[SUPPLIED PASSAGE]

What was the most surprising aspect of the pet industry that you discovered? I went to a pet-loss bereavement group. It was conducted by a full-time employed veterinary social worker who worked in a veterinary hospital. First of all, I was amazed that profession even existed, and then I found out that she went to a conference with fellow veterinary social workers, so there must be a lot of them out there. I sat in on a meeting and I have to admit that I had my moments of thinking, "Oh boy, these people really need to get a life." But for the most part, the meetings were very moving. These people were devastated. As a magazine and newspaper reporter I covered wars and murders, and yet still I was pretty affected by the grief that the people in that room felt, the attachments they had to their animals and the sense of loss that they endured.
You talked a bit about commercial dog-breeding and puppy mills. If you walk into a pet store, what is the chance that you're going to encounter dogs from a puppy mill?
Very high. Reputable breeders wont sell to pet stores. The thing to remember is that puppy mills aren't illegal. The term refers to mass breeding facilities and that is perfectly legal. Mass breeders typically sell to pet stores.
Have people stopped pampering their pets now that we're in a recession?There are two things going on right now. First, when it comes to decisions about money and pets, the number of people who don't have a choice increases. People's houses get foreclosed and they have to rent somewhere and the landlord doesn't take pets — well, they don't have a choice anymore. Similarly, at vet hospitals when the vet says, "Listen we can do this procedure that might save your animal but it will cost $8,000." More people are saying, "Well I don't have $8,000." But for people who do still have a choice, you're seeing a willingness to scrimp and save for themselves before they demote their animals. Over the last generation a lot of people have promoted their pets to the status of honorary child —they call them "Fur babies."
Is it just me or is everyone giving their dog a human name?There's a list of the most common names among policy-holders for pet insurance and the most popular dog names are Jake and Chloe and Bella — they're very similar to the names in my daughter's preschool. They're not the kind of names you'd find in dog cartoons. There are no Spots or Fidos. I think that speaks to what's going on and how we view pets as a part of the family. If you look at older descriptions of dogs on headstones at pet cemeteries, they say things like, "Here lies Fido, a loyal servant." By the mid-20th century it's, "Here lies Fido, my best friend." And nowadays you can go to online tributes to deceased pets and people write things like "Here is Jake, my baby."

[/SUPPLIED PASSAGE]
[SOURCE INFORMATION]

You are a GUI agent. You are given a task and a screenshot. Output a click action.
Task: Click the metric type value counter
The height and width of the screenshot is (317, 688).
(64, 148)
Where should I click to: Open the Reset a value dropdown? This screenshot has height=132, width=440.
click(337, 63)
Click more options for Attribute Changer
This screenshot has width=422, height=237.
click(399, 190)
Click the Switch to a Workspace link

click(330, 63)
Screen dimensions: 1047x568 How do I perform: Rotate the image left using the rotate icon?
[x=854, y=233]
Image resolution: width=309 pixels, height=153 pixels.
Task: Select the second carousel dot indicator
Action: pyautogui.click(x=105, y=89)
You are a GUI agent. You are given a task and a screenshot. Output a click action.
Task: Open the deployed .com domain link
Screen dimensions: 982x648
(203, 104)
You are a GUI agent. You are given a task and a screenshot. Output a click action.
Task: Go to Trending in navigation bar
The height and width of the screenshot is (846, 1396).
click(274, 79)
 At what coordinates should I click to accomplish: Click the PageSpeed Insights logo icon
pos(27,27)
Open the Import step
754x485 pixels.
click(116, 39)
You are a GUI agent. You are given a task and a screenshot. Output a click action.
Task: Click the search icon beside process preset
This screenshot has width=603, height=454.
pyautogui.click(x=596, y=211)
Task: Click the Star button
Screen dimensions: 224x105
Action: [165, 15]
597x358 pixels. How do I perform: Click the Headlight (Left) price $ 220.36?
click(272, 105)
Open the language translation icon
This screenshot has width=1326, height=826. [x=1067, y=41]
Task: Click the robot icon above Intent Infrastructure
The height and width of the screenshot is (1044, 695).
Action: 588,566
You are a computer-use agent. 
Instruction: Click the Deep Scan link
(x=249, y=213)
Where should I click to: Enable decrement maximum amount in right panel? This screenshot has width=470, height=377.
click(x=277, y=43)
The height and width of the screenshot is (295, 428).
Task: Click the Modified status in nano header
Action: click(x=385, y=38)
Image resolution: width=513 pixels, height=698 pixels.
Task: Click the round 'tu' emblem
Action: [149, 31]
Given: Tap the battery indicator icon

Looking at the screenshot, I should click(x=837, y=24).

[/SOURCE INFORMATION]

Reproduce the part of the pet industry interview starting with "You talked a" and going on through "typically sell to pet stores.".

You talked a bit about commercial dog-breeding and puppy mills. If you walk into a pet store, what is the chance that you're going to encounter dogs from a puppy mill?
Very high. Reputable breeders wont sell to pet stores. The thing to remember is that puppy mills aren't illegal. The term refers to mass breeding facilities and that is perfectly legal. Mass breeders typically sell to pet stores.